Uno de los deportados, Jean Diane Louis, quien salió de Haití a los 5 años y tiene familiares en la ciudad de Nueva York, dijo que recibió una sentencia de 19 años por un crimen que insiste en que no cometió. "Entonces ICE vino y me llevó sin interrogarme", dijo. "Simplemente me enviaron aquí".
Mientras tanto, el jueves, las autoridades estadounidenses detuvieron a Gilbert Joubert Adrien, un conocido pastor haitiano, en una gasolinera en Springfield, Ohio, junto con otro hombre haitiano, según Springfield G92, una organización religiosa. El gobernador de Ohio, Mike DeWine, criticó el esfuerzo de remoción como un "error", enfatizando que los haitianos "han ayudado a Springfield a recuperarse de verdad" y describiendo que "Haití es un infierno hoy".
El Grupo de Apoyo a Refugiados y Retornados de Haití informa que más de 140.000 haitianos han sido devueltos desde países vecinos en los primeros seis meses del año. "Haití no está listo para recibir este número de migrantes que estaban en el programa TPS", declaró el grupo, añadiendo que "no hay medidas gubernamentales para asistir adecuadamente a estos migrantes".

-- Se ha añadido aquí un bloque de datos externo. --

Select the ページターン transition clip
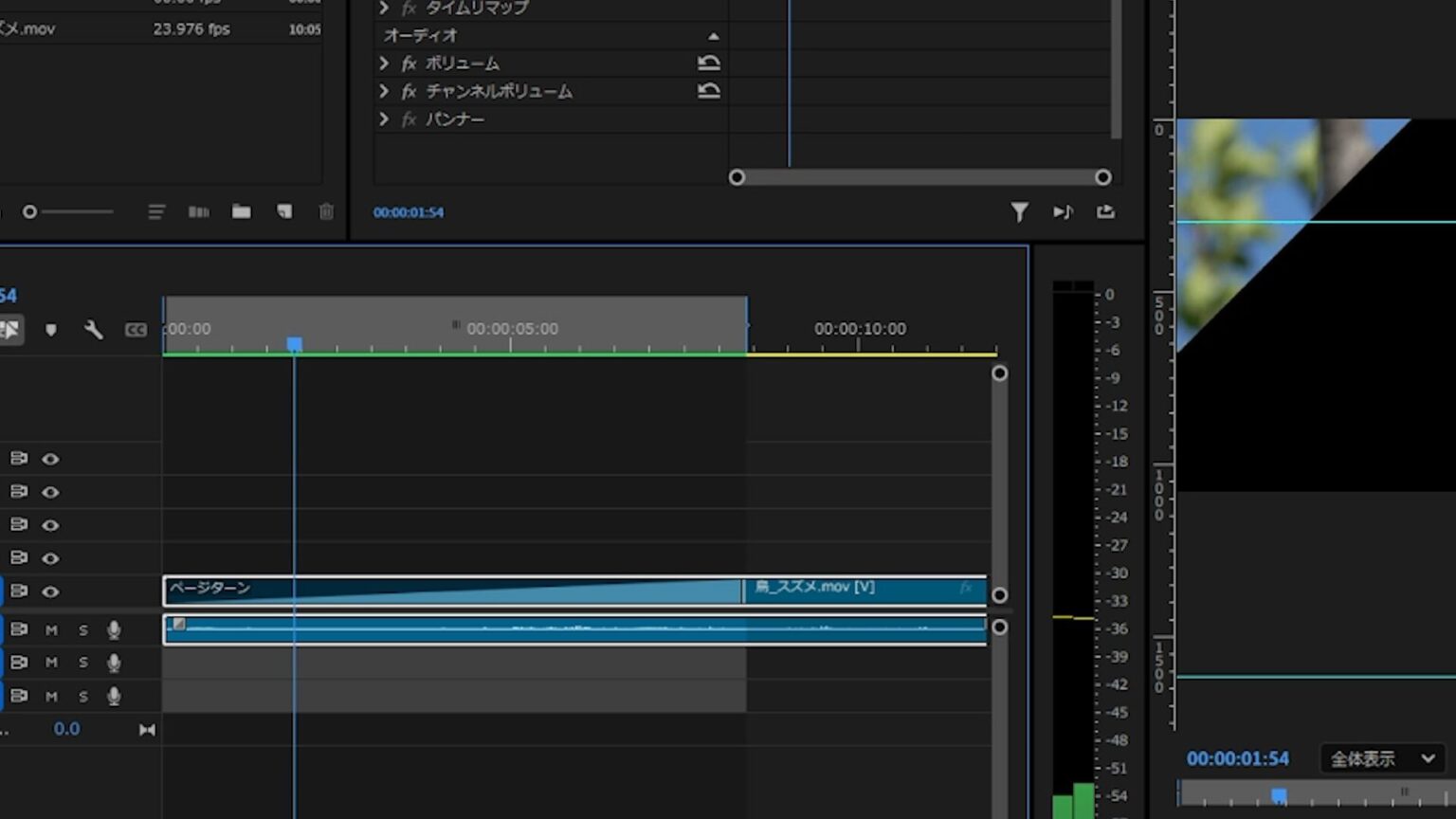This screenshot has height=819, width=1456. coord(451,591)
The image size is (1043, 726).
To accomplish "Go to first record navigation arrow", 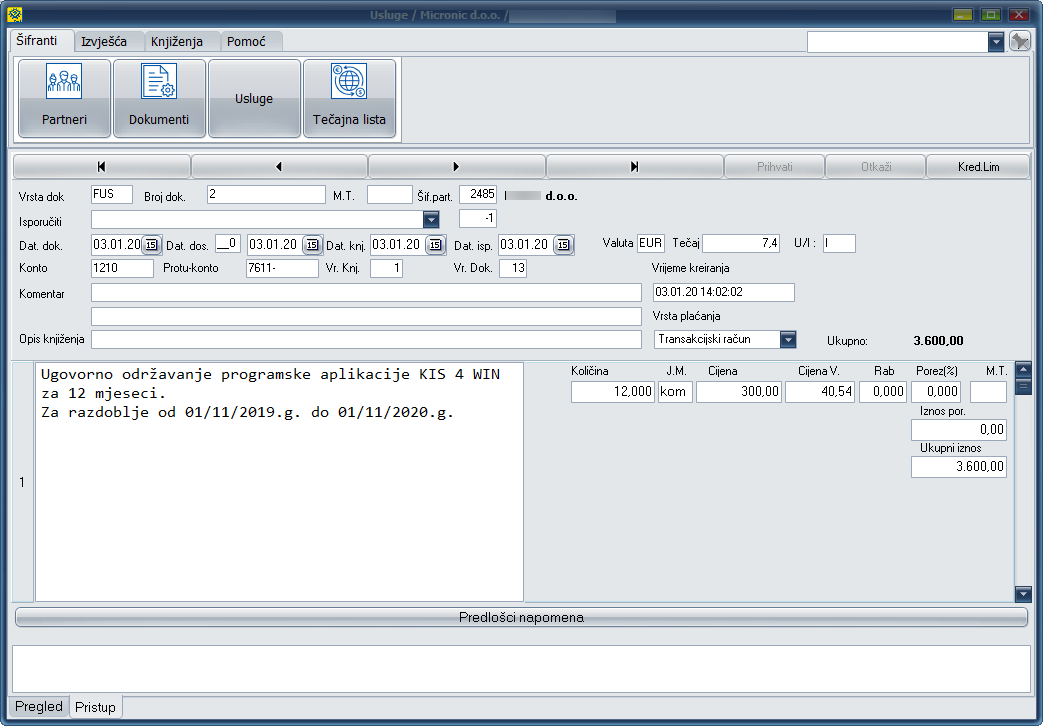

Los beneficiarios de TPS haitianos que aún están en EE. UU. podrían enfrentar procedimientos de deportación a medida que expiren las protecciones, aunque los resultados dependen de cada caso individual. Los retornados que llegan a Haití pueden enfrentar viajes peligrosos y escaso apoyo gubernamental una vez que aterrizan. Los haitianos en EE. UU. sin estatus legal podrían ser vulnerables a la aplicación de la ley, como lo evidencian los recientes arrestos en Springfield, Ohio. Los vuelos comerciales entre EE. UU. y Puerto Príncipe permanecen suspendidos hasta principios de septiembre, lo que limita las opciones para quienes esperan viajar.